§ **SUPPLIED TEXT**:
------------------------------------------------

The Power of Assumption
Picture a late night staff meeting spilling out into the parking lot on a gorgeous, clear night. Three freshly minted software engineers, straight out of college, find themselves picking out Orion in the southern sky. Their project manager, the guy they need to please, listens to their celestial chatter, opens the door to his car, and takes in the sky along with them. “I see,” he says, cryptically, “a little Hebrews 11 in all that glory up there.” When none of the young cadets understand the reference, the boss settles into his car seat, rolls down the window and observes: “Sarah thought she was barren, but she had star loads of great great grandchildren. Beyond measure. I mean, just look at those lights up there. You read the story, but you have to look at the sky to sense the immensity of the promise.”
When the manager drives off, what has he done there? He’s preemptively established the ground rules: the boss sees the same grand poetry in the Bible we all see in the night sky. He’s declaring that literate, thinking people ponder scripture. He’s brought a sacred cow out of the corral for serious consideration, and he’s staked out some reverent territory: any insufferable, under-baked atheist on the team will be careful ridiculing faith in his presence.
There’s enormous power in announcing your set of serious assumptions before anyone else can in the group. It’s difficult to demand 58 gender pronoun preferences if the very idea has been preemptively ridiculed, and it’s difficult to worry, publicly, about climate change around someone who jokes about the lack of ice-chunk-stranded polar bears on his recent Alaskan cruise.
Enjoy and take great pleasure in the awkward. Assume that gay guy has a wife and encourage him to bring her to the dinner party as well. Make sure to ask the shrill feminist whether her father approves of her most recent life decision. Celebrate a Trump economic victory, by observing how hard it is to get new hires in the booming Donald economy.
If you think any of this is radical, consider why: you’ve been played this way in reverse non-stop, more or less your whole life. You’ve been fed so many “approved assumptions,” you apologize for your own. The left makes their assumptions and establishes the rules before you get to open your mouth. The teacher put a “winter festival” banner up in the classroom, when you were hoping for a Christmas celebration. The big pharma ads depict every doctor as female. Gillette, in its toxic masculinity campaign, allowed a few noble male characters, but they, of course, had to be African American. Your cafeteria manager simply assumed you wouldn’t object to removing ham from the menu, because of those very self-assured ladies, dressed head to toe in black, who just assumed everyone agrees with their holy dude’s dietary edicts.
Conservative Christians are polite, attentive, and tolerant. It’s the real thing, unlike the practiced, identity-driven weirdness of the left, but if you really believe what you say you believe, you might consider the enormous value in just assuming everyone else does as well.

------------------------------------------------

Stored items:
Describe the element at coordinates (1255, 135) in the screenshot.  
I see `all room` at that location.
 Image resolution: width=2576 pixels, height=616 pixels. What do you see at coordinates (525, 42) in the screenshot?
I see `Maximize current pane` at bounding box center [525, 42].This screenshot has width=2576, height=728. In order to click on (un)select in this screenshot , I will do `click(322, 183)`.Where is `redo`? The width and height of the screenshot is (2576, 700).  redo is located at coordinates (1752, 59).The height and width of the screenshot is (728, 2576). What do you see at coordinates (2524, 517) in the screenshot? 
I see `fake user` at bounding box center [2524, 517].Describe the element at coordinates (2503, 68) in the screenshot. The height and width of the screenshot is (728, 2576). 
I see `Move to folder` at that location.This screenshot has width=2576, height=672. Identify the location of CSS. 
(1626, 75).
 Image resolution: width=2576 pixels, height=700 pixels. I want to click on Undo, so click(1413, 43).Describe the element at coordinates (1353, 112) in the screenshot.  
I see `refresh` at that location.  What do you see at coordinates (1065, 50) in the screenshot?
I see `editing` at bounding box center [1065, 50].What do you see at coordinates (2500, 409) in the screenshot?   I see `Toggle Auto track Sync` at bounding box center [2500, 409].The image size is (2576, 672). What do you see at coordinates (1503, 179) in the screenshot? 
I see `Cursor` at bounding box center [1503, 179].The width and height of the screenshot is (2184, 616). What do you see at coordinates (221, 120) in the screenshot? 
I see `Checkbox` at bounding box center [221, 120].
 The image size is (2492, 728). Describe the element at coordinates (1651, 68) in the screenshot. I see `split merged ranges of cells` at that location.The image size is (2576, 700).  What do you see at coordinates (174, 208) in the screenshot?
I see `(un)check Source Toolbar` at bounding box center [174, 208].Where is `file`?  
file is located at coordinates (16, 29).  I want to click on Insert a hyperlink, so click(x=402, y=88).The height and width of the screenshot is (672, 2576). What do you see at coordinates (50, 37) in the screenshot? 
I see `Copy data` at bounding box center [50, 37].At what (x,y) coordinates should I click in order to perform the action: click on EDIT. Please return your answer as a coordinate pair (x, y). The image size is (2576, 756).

------------------------------------------------

§ **WHAT YOU ARE ASKED TO DO**: In the text on the power of assumption, which constellation do the three software engineers pick out in the night sky? The items play no part in this.

§ **WRITTEN REPLY**: Orion, in the southern sky.